Some types of clustering:

  • K-Means
  • Mini-Batch K-Means
  • Mean Shift

Association:

In Association Learning you want to uncover the rules that describe your data. For example, if a person watches video A they will likely watch video B. Association rules are perfect for examples such as this where you want to find related items.

Anomaly Detection:

The identification of rare or unusual items that differ from the majority of data. For example, your bank will use this to detect fraudulent activity on your card. Your normal spending habits will fall within a normal range of behaviours and values. But when someone tries to steal from you using your card the behaviour will be different from your normal pattern. Anomaly detection uses unsupervised learning to separate and detect these strange occurrences.

Dimensionality Reduction

Dimensionality reduction aims to find the most important features to reduce the original feature set down into a smaller more efficient set that still encodes the important data.

For example, in predicting the number of visitors to the beach we might use the temperature, day of the week, month and number of events scheduled for that day as inputs. But the month might actually be not important for predicting the number of visitors.

SUPERVISED-separates date for classification UNSUPERVISED-combines data to cluster

Reinforcement Learning

The final type of machine learning, it is less common and much more complex, but it has generated incredible results. It doesn’t use labels as such, and instead uses rewards to learn.

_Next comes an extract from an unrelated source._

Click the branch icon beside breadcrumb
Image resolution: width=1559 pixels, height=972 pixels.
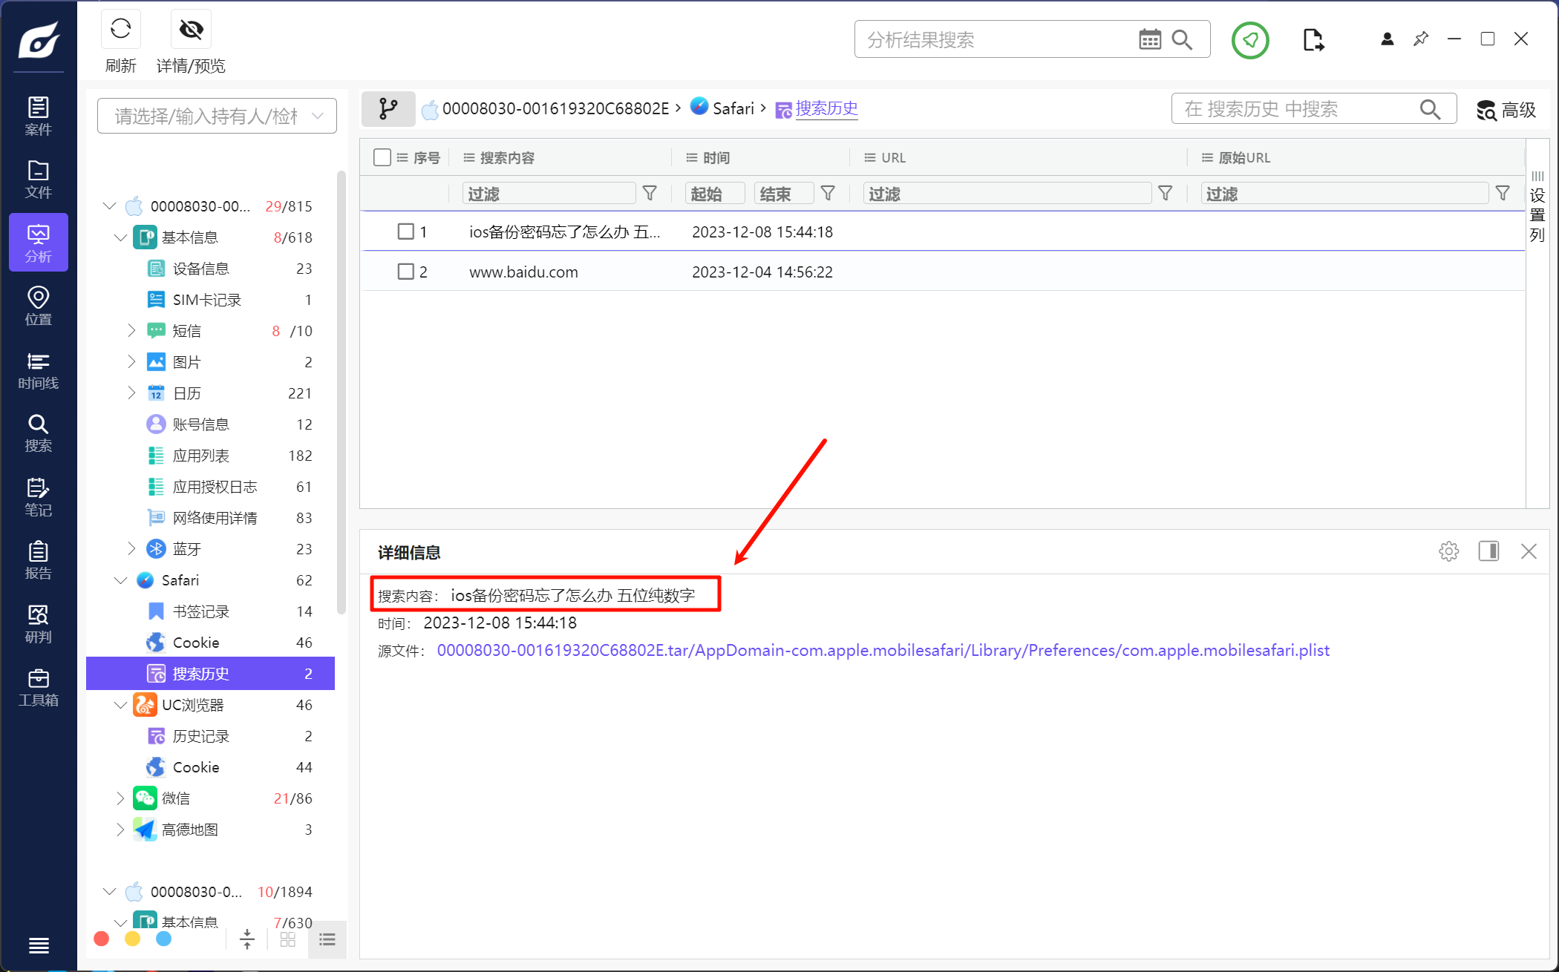pyautogui.click(x=388, y=109)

This is very similar to how we as humans also learn. Throughout our lives, we receive positive and negative signals and constantly learn from them. The chemicals in our brain are one of many ways we get these signals.

When something good happens, the neurons in our brains provide a hit of positive neurotransmitters such as dopamine which makes us feel good and we become more likely to repeat that specific action. We don’t need constant supervision to learn like in supervised learning. By only giving the occasional reinforcement signals, we still learn very effectively.

In this part I have covered almost all the types and sub types of machine learning one need to remember in a very brief way with real life examples hope it will be helpful, Thank you for reading this far!